Last status: Completed generate-fix-auth. Result: Patched SQL injection...
Skipping scan-dependencies -- already completed
Skipping analyze-auth-module -- already completed
Skipping analyze-api-endpoints -- already completed
Skipping analyze-data-layer -- already completed
Skipping generate-fix-auth -- already completed
Running generate-fix-api...
The agent picks up exactly where it left off. No repeated work. No lost context.
Best Practices for Session Tracking
Use Descriptive Session IDs
Session IDs should encode enough information to be useful in logs and debugging:
# Good: encodes what, when, and scope
session_id = "security-audit-payments-2026-01-15"
# Bad: opaque identifier
session_id = "abc123"
Update Summaries Frequently
The session summary is your crash recovery context. Write it as if your future self will read it with no other context:
client.update_session(
session_id=SESSION_ID,
completed_items=["scan-dependencies", "analyze-auth-module"],
in_progress_item="analyze-api-endpoints",
next_items=["analyze-data-layer", "generate-fix-auth"],
blocked_items=[],
summary="Found 3 critical vulns in auth module: SQL injection in "
"login, weak session tokens, no rate limiting.
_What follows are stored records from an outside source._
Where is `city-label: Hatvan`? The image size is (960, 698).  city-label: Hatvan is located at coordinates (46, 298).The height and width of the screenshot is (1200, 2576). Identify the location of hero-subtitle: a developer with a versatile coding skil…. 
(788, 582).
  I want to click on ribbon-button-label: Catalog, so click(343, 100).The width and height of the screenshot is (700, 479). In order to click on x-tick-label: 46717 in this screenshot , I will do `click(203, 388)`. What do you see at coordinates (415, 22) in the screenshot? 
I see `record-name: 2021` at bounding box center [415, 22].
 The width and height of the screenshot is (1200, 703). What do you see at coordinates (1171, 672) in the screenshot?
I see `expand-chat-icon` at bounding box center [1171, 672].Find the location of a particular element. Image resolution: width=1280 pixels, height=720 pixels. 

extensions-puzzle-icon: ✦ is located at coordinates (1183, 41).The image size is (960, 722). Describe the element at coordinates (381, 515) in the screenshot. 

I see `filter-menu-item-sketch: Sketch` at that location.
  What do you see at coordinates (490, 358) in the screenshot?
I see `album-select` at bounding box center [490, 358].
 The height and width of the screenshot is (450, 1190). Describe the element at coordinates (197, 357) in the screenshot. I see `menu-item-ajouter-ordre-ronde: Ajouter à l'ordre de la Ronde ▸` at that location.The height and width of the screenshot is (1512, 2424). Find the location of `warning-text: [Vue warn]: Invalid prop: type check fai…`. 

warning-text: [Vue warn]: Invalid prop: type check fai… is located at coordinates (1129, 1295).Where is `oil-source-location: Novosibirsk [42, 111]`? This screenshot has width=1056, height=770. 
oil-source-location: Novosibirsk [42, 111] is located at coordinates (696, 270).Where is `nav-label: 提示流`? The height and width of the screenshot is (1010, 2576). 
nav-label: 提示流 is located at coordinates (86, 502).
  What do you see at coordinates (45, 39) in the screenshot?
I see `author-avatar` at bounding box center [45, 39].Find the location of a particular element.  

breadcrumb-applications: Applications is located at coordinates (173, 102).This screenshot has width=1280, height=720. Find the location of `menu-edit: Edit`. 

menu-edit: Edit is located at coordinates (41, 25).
Dependencies "
"scan clean except lodash 4.17.15 (prototype pollution). "
"Starting API endpoint analysis.",
status="in_progress"
)
Combine Session Progress with Feature Tracking
Session progress tracks the process (which steps have run). Feature tracking tracks the product (which deliverables are verified). Use both:
# Session tracks steps
client.mark_complete(session_id=SESSION_ID, item="verify-fixes")
# Features track deliverables
client.mark_feature_complete(
feature_id="auth-hardening",
verified_by="verifier"
)
# Together they answer two questions:
# "What has the agent done?" -> session progress
# "What has been delivered and verified?" -> feature tracking
Use Agent Memory for Cross-Step Context
Session tracking tells you which steps are done. Agent memory preserves the detailed findings from each step so downstream steps can use them:
# Scanner stores detailed findings
scanner_memory.save(
value="AUTH-001: SQL injection in /api/login via username parameter. "
"Parameterized queries not used. Severity: Critical.",
metadata={"severity": "critical", "module": "auth", "vuln_id": "AUTH-001"}
)
# Fixer retrieves them to generate patches
findings = fixer_memory.search(
query="critical vulnerabilities auth module",
limit=10
)
Summary
Long-running CrewAI tasks do not have to be fragile. By adding session tracking and feature verification through Aegis Memory, you get:
- Crash recovery — Resume from the last checkpoint, not from scratch
- Progress visibility — Know exactly where a multi-hour pipeline stands
- Feature verification — Auditable proof that deliverables meet criteria
- Cross-step context — Agents share findings through persistent memory
The total overhead is minimal: a few API calls per step to update session state. The payoff is a pipeline that survives crashes, context resets, and infrastructure failures without losing hours of work.